Back to Artword Productions 1999-2000

The PLEIADES THEATRE
presents the premiere of John Van Burek's translation of
The Game of Love and Chance
A Classic Comedy of Disguise and Entanglement
Written by Marivaux
Directed by John Van Burek
Set and costume designer: Andjelija Djuric
Lighting designer: Paul Mathiesen

Lisette: Colombe Demers
Monsieur Orgon: Oliver Dennis
Mario: Scott Nichol
Monsieur Orgon's Valet: Adam Paolozza
Harlequin: Alex Poch-Goldin
Silvia: Amy Price-Francis
Dorante: Graeme Somerville

previews from May 5, opens May 10, runs to May 28, 2000

Artword Theatre, 75 Portland Street
Box Office: (416) 408-ARTD (2783)

Previews: $12
Tues-Thurs 8 pm, Sat matinee 2:30 pm: $18
Fri and Sat 8 pm: $23
Sunday matinee 2:30 pm: Pay-what-you-can

The Pleiades Theatre proudly presents one of Marivaux's greatest plays, The Game of Love and Chance, a comedy about the cruelty and the surprises of love. Written in 1730, this French play combines the style and elegance of 18th Century classic theatre with the eternally modern anxiety we all have about relationships, revealing the deep and agonizing struggle over the true nature of love.
Silvia's father has decided it is time for her to marry and has arranged for her to wed Dorante, the son of his oldest friend. Silvia has seen too many unhappy marriages, so her father allows her to switch roles with her servant in order to observe Dorante more freely, now that he is coming to meet her. But unbeknownst to her, Dorante has done the same thing with his servant. In the ensuing mélée, Dorante and Silvia, each thinking the other is but a servant, fall in love. Although reason tells them they shouldn't, their hearts urge them on.
The Game of Love and Chance is translated and directed by Pleiades Theatre's Artistic Producer John Van Burek. An award-winning Canadian theatre veteran well-known for his work in both official languages, Van Burek has translated and directed most of the plays of Michel Tremblay, recently directed Marcel Pursued by the Hounds at Tarragon Theatre and is the founding Artistic Director of Théâtre français de Toronto.

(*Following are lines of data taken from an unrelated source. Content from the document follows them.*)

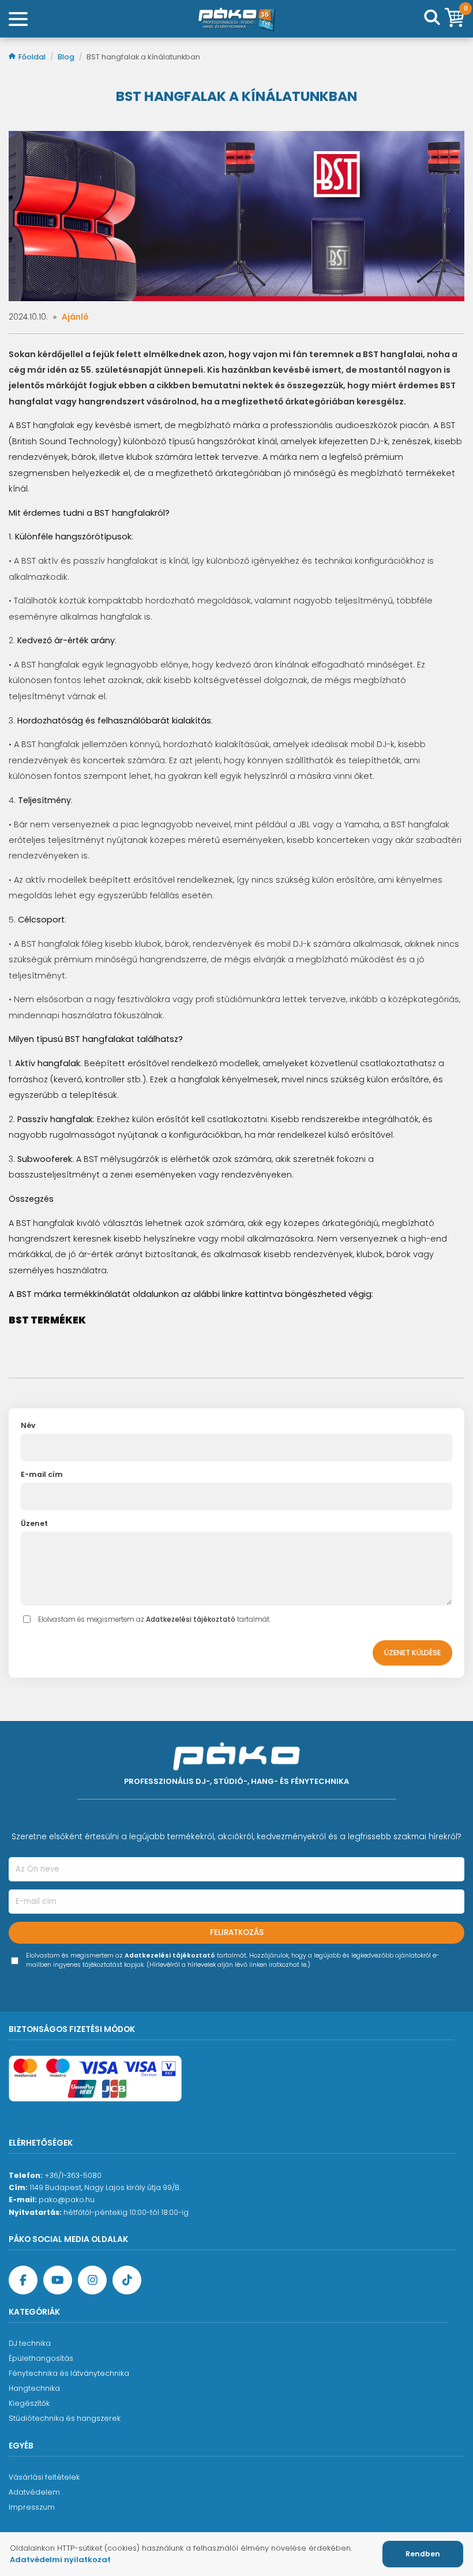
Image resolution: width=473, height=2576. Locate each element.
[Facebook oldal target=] (23, 2280)
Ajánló (75, 317)
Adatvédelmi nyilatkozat (60, 2559)
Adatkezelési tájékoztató (190, 1619)
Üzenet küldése (412, 1653)
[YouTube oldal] (57, 2280)
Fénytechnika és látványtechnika (69, 2373)
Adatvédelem (34, 2492)
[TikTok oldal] (126, 2280)
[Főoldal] (236, 19)
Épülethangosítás (41, 2358)
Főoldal (32, 57)
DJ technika (30, 2343)
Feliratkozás (237, 1932)
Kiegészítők (29, 2403)
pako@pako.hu (67, 2199)
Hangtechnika (34, 2388)
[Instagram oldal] (92, 2280)
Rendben (423, 2554)
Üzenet (34, 1523)
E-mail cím (42, 1474)
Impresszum (32, 2507)
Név (28, 1425)
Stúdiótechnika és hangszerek (65, 2418)
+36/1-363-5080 (73, 2175)
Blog (67, 57)
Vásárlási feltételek (44, 2477)
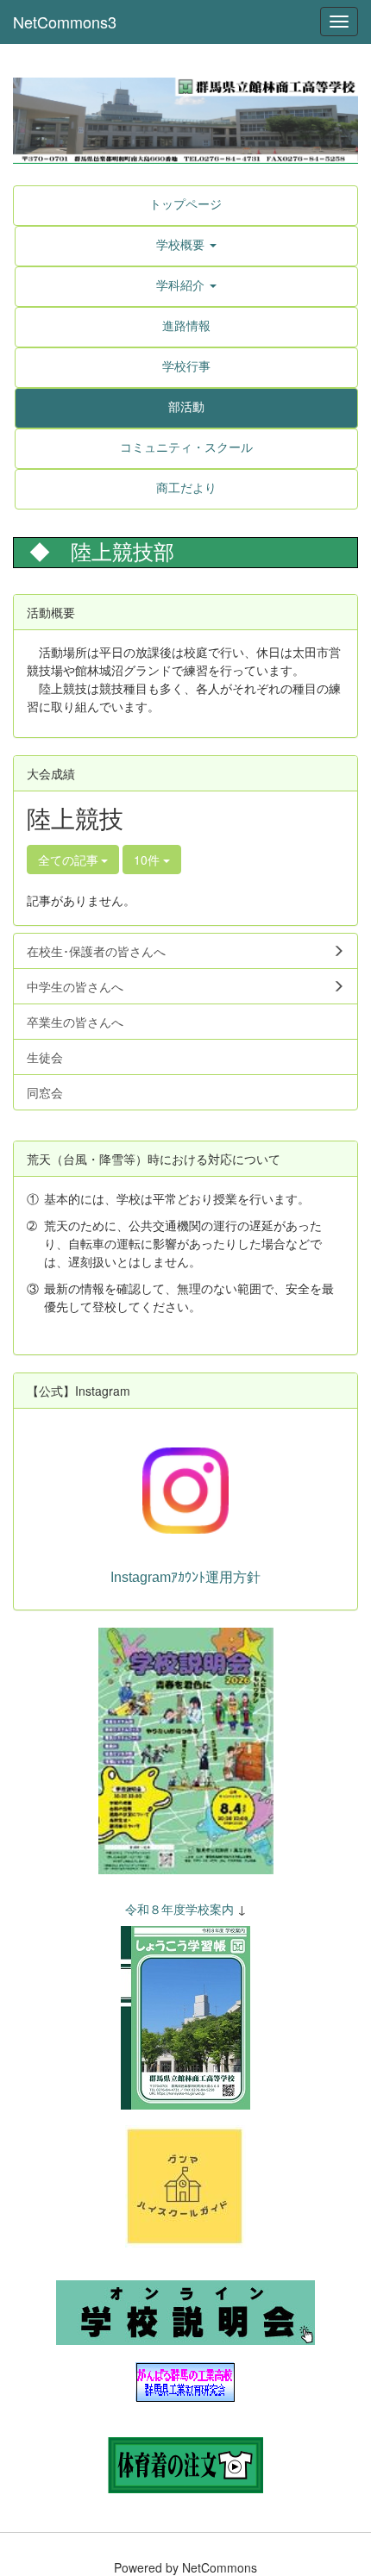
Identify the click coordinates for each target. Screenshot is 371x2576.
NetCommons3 (64, 21)
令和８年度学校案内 (179, 1908)
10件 (148, 859)
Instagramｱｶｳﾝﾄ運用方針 (185, 1577)
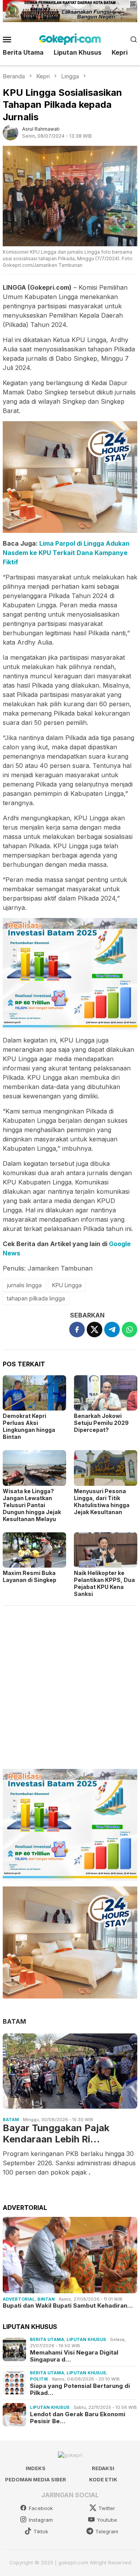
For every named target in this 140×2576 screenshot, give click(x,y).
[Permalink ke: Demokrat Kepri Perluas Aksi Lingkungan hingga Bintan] (34, 1393)
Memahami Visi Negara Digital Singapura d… (74, 2356)
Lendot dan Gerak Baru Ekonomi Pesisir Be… (77, 2418)
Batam (11, 2119)
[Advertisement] (70, 1684)
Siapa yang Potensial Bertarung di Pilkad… (80, 2389)
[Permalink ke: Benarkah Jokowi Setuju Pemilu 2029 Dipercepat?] (105, 1393)
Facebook (41, 2508)
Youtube (107, 2520)
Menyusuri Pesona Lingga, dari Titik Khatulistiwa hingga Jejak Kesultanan (102, 1501)
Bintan (46, 2299)
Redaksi (103, 2468)
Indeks (36, 2468)
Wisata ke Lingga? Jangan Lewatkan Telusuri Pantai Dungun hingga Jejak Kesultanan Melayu (32, 1505)
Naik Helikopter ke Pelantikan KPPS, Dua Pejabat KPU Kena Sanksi (104, 1583)
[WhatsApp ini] (129, 1329)
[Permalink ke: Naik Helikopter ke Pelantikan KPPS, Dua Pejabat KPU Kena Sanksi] (105, 1550)
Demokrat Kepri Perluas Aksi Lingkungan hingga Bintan (29, 1426)
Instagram (41, 2520)
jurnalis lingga (24, 1285)
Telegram (106, 2531)
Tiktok (40, 2531)
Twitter (106, 2508)
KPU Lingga (67, 1285)
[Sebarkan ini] (77, 1329)
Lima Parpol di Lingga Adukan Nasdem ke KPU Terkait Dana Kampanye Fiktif (66, 552)
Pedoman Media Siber (35, 2479)
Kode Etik (103, 2479)
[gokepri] (70, 38)
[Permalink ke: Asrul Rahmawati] (10, 132)
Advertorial (19, 2299)
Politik (39, 2379)
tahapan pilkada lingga (36, 1298)
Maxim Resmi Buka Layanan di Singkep (29, 1576)
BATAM (14, 2021)
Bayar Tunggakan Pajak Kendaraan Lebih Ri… (56, 2134)
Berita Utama (47, 2339)
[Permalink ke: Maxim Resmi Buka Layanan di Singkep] (34, 1550)
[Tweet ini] (94, 1329)
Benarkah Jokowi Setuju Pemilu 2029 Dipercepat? (101, 1422)
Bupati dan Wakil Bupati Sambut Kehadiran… (68, 2305)
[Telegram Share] (112, 1329)
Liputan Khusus (86, 2339)
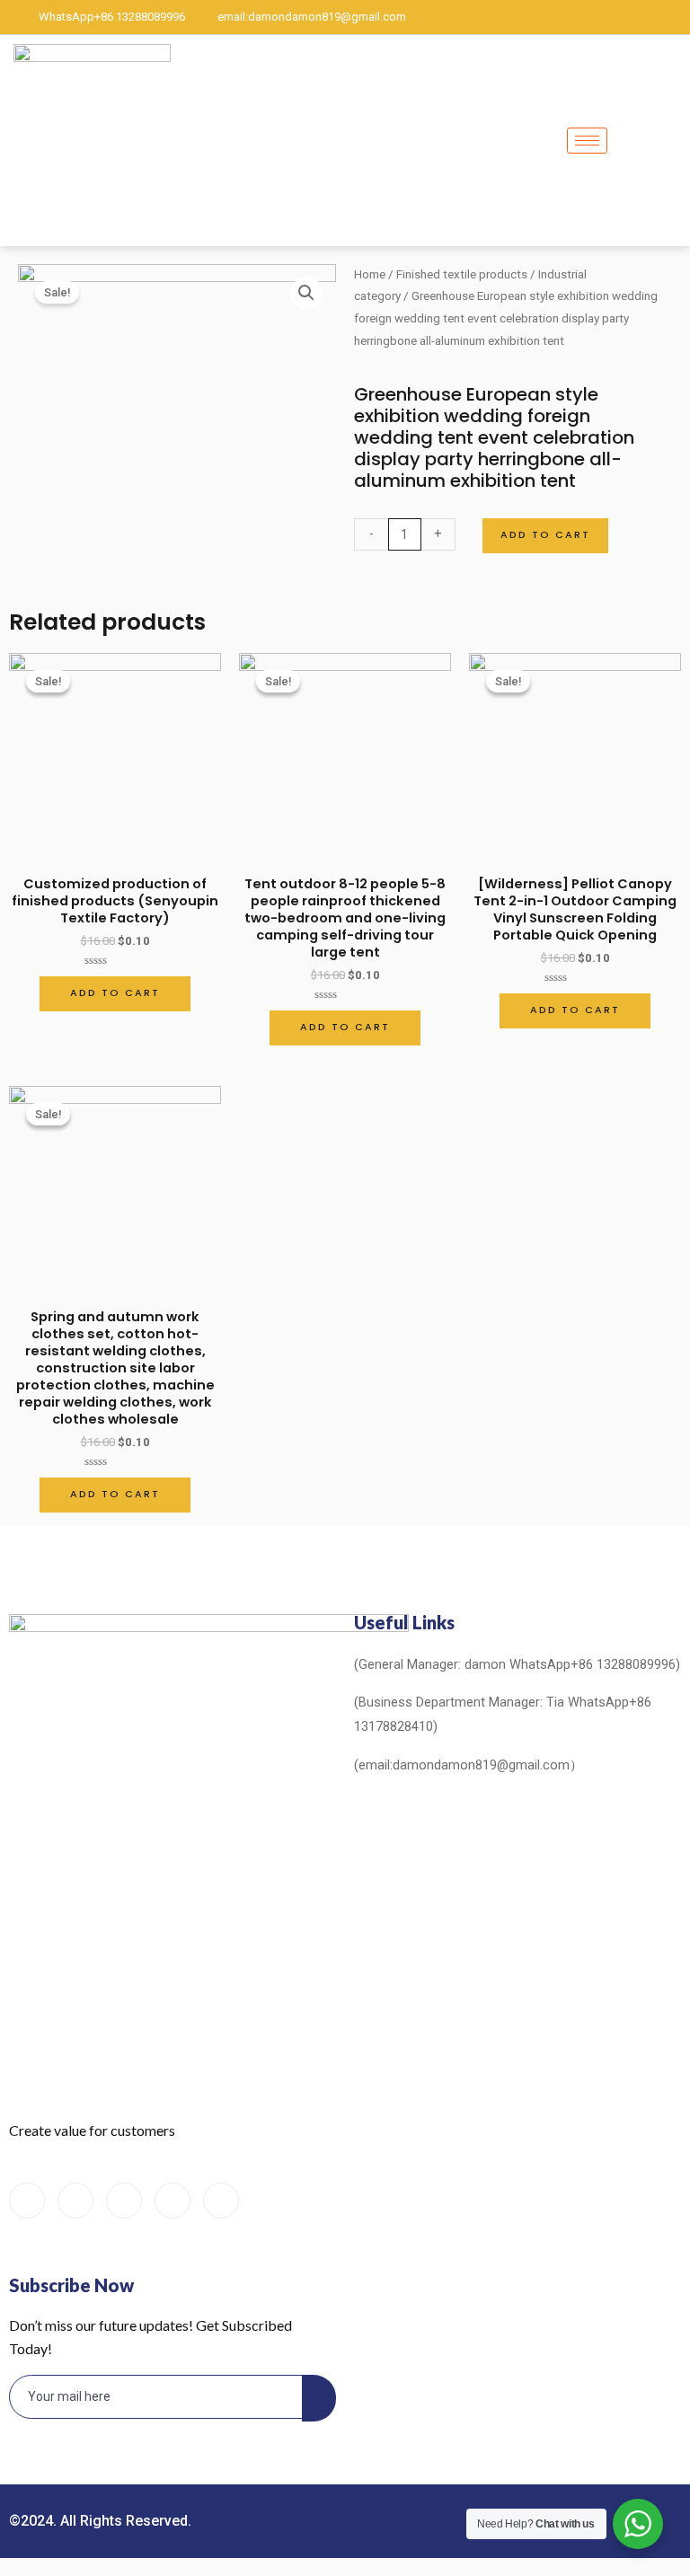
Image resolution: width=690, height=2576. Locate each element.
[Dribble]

Marivaux (1688-1763), the most celebrated French dramatist of the 18th Century, can be considered the Mozart of playwrights. With passion, verve and elegance, he explores the ways in which love can play surprising tricks on us, especially when we think we are smarter than our hearts. Like many of Marivaux's works, The Game of Love and Chance examines the vulnerability of young people as they face the daunting responsibilities of adulthood, love and the complications of life.
"Marivaux, out of fashion for most of the century, has suddenly become all the rage. Not really surprising. At a time when we seem to have lost all delicacy in the art of expressing love, the 18th Century French playwright's elegant probing of the workings of the human heart comes to us like drops of rain in the desert." The Herald (London, U.K.)

The Game of Love and Chance is sponsored by du Maurier Arts and Alliance Française de Toronto.

Notes from John Van Burek:

"Written in 1730, Marivaux's The Game of Love and Chance is about a young woman whose father has decided she should marry. The father, understanding his daughter's apprehensions, consents when Silvia asks if she can switch roles with her maid, Lisette. She does this in order to size up her husband-to-be, who is coming to meet her. What the father doesn't tell her is that this young man, Dorante, has had the same idea and has switched places with his servant, Harlequin. In other words, we know pretty well from the outset what the story will be; what remains to be seen is how the characters will sort out the problems they have created for themselves. Thus begins a funny but painful tangle of emotional twists and turns. Our joy in this comedy comes from watching these four people struggle to escape the nets they have thrown over themselves. The drama lies in the wounds they inflict on one another as they do so. What starts out as a lark quickly becomes torture, for them and for us.
As with most of Marivaux's plays, there is an immediacy, an intense passion, in the way he examines human relationships, especially where love is involved. and in the questions he raises about the meaning of commitment. He has a special concern for young people as they set out on the journey through adult life, where danger of making a wrong turn can prove irreparable. There is an urgency and a vitality in Marivaux that makes him leap forward into our own time and startle us with his knowledge of the emotional damage we do to ourselves in thinking we can outsmart our hearts.